Special Red Gram Planting Method From Bidar Catching On

By TheHindu on 24 Sep 2016 | read

It is being practised in Andhra Pradesh, Maharashtra and Tamil Nadu too

A special technique of planting red gram, developed by farm scientists here, is gaining popularity beyond the State.

The ‘Bidar red gram technique’ (BRT), developed by the Agriculture Research Station (ARS) and popularised by the Krishi Vigyan Kendra (KVK), is being practised by growers in Andhra Pradesh, Maharashtra and Tamil Nadu.

The method involves raising seedlings in polythene bags and transplanting them in the field after a month.

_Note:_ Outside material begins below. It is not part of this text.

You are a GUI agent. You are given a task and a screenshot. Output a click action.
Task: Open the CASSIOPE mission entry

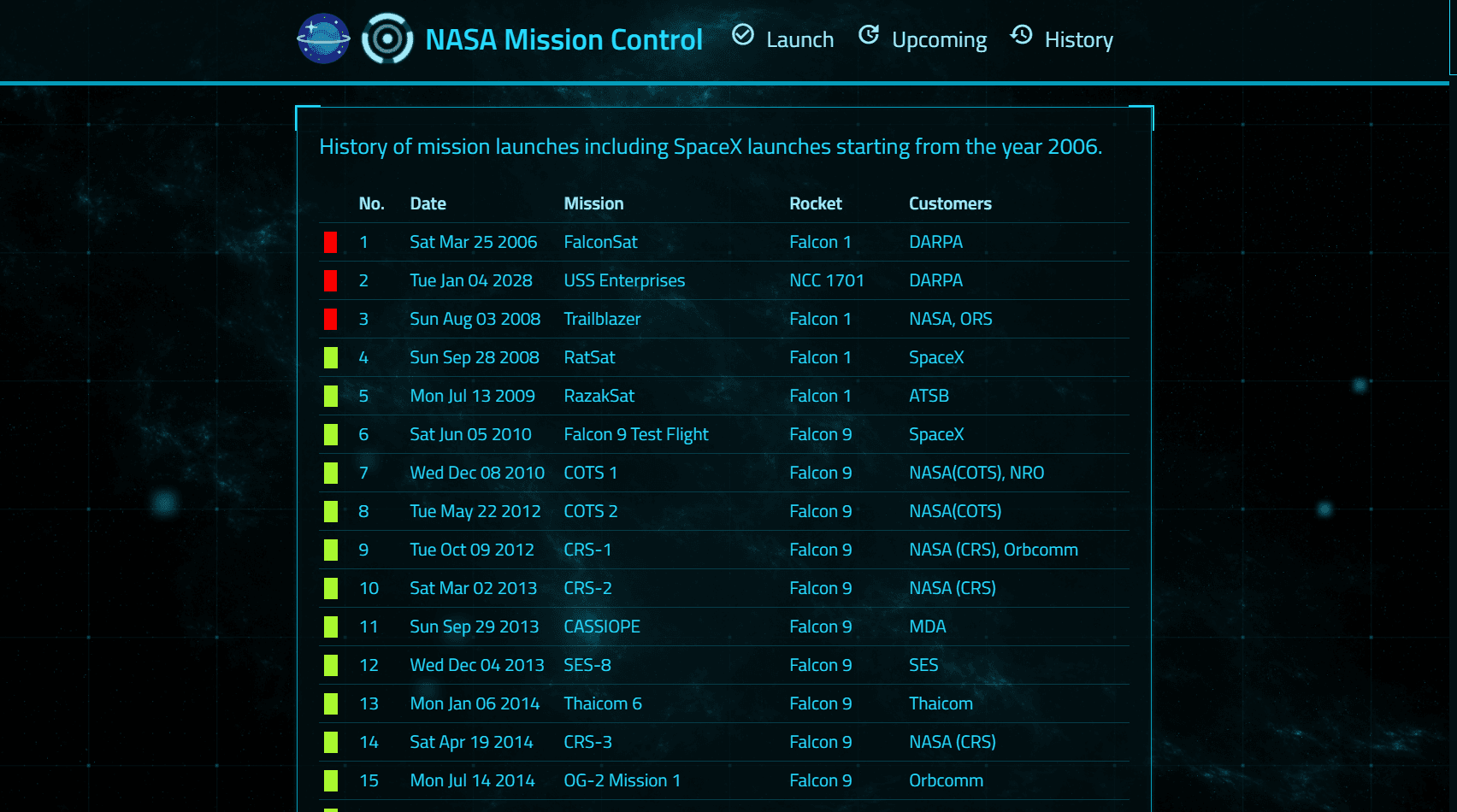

This has increased the yield by three or four times, while also reducing the cost of inputs.

Farmers who harvested around five quintals an acre now get yield of 15 quintals an acre using this method, claims C.R. Konda, head of research at ARS in Bidar.

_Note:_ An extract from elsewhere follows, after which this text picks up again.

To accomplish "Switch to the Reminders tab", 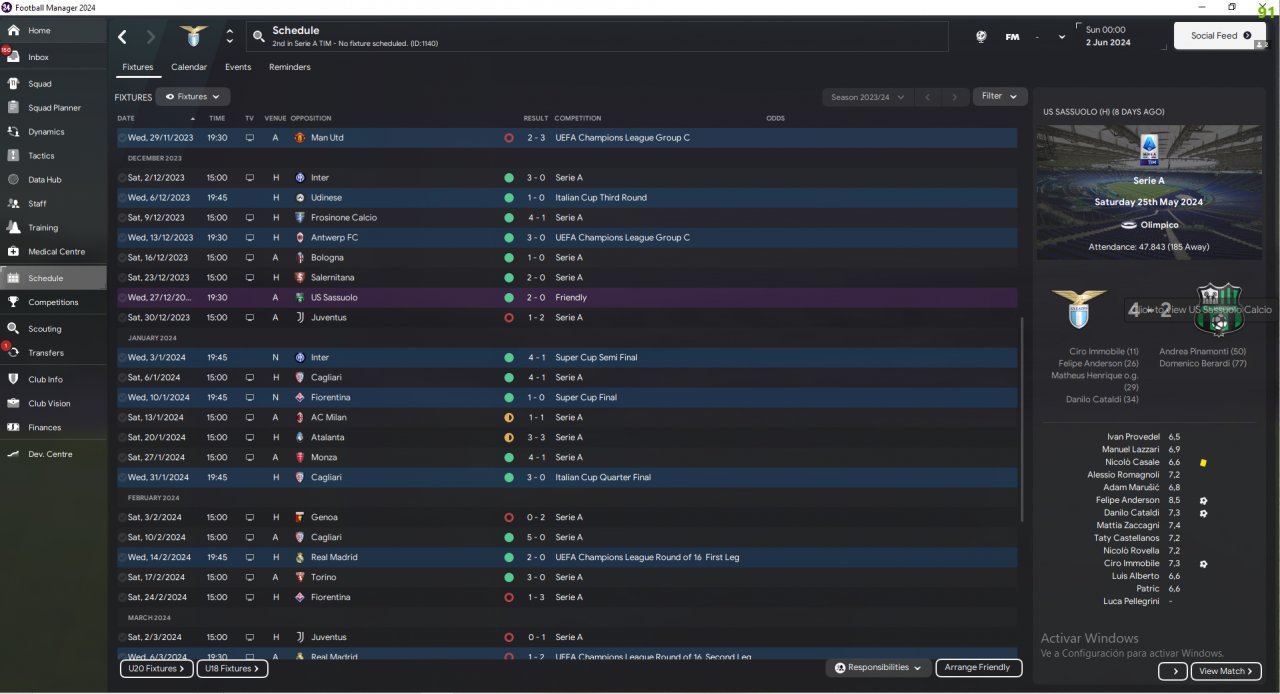I will click(289, 67).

According to him, a seedling raised this way is like a potted plant. It gets focussed attention and does not have to compete for food, water or sunlight. As the rate of mortality is low, there is no need for extra seeds. This brings down the cost of cultivation.

Besides, he explains, transplantation increases the pod bearing strength of the plant. In the traditional method, a plant that can bear between 50 and 100 pods. But, a transplanted seedling can bear up to 2,000 pods, thus increasing the yield. The technique is also used for cotton crop in Gadag, Dharwad and Bagalkot districts, he adds.

Labour intensive

“However, the system has some limitations,” admits Ravi Deshmukh, programme coordinator, KVK, Bidar. First, it is labour intensive, as people have to fill the polythene bags with mud and fertilizer and dibble seeds in them. Seedlings require care for the first 35 days before they are transplanted. Besides, transplantation should be done by hand, thus calling for more manual labour.

Second, the crop needs protective irrigation twice in its 90-day lifecycle. If farmers can ensure these two conditions, they can hope for significantly higher yields with lower costs, Mr. Deshmukh claims.